- RECORDS PROVIDED -
○ ○ ○ ○ ○ ○ ○
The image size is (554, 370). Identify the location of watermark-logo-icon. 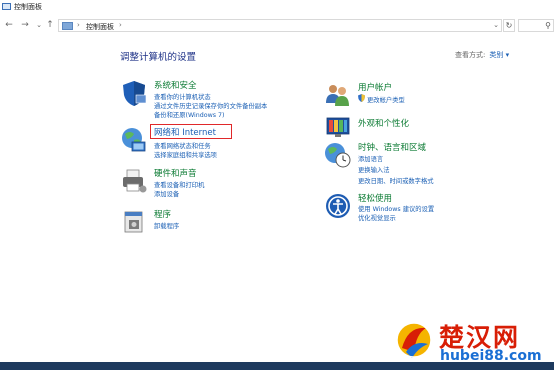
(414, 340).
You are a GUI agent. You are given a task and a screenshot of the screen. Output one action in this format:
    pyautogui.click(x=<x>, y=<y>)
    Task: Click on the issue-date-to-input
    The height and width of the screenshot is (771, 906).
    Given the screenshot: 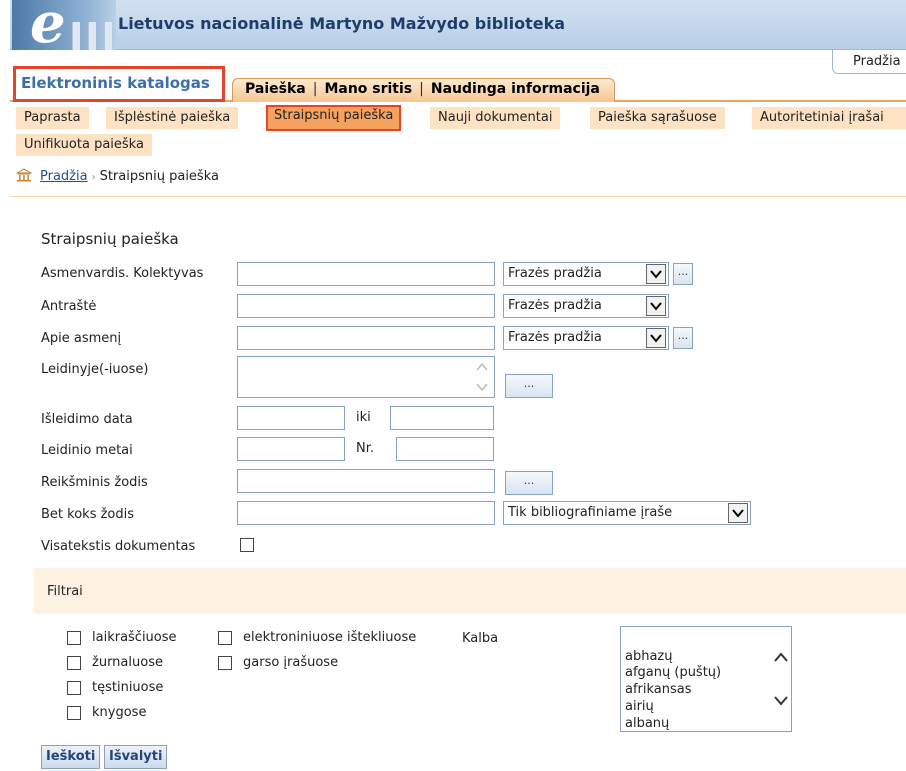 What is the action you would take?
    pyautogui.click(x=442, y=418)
○ ○ ○ ○ ○ ○ ○
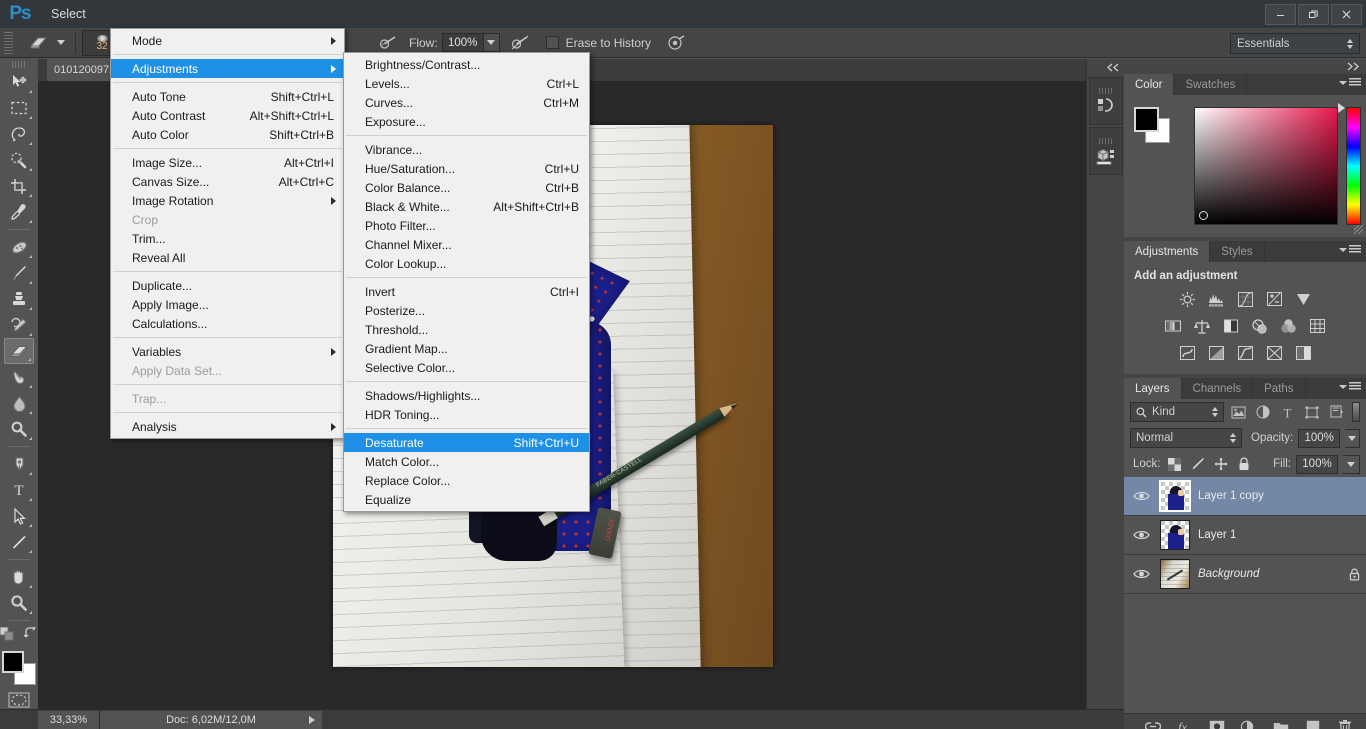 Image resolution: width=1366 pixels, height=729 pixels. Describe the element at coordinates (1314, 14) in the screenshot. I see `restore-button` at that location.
○ ○ ○ ○ ○ ○ ○
- EXERCISE -
Switch "issue-date-to-input" to "issue-date-from-input" in the lines starting at the one containing "You are a GUI" and ending at the one containing "The height and". Reproduce only those lines, with nothing else altered.

- EXPECTED ANSWER -
You are a GUI agent. You are given a task and a screenshot of the screen. Output one action in this format:
    pyautogui.click(x=<x>, y=<y>)
    Task: Click on the issue-date-from-input
    The height and width of the screenshot is (771, 906).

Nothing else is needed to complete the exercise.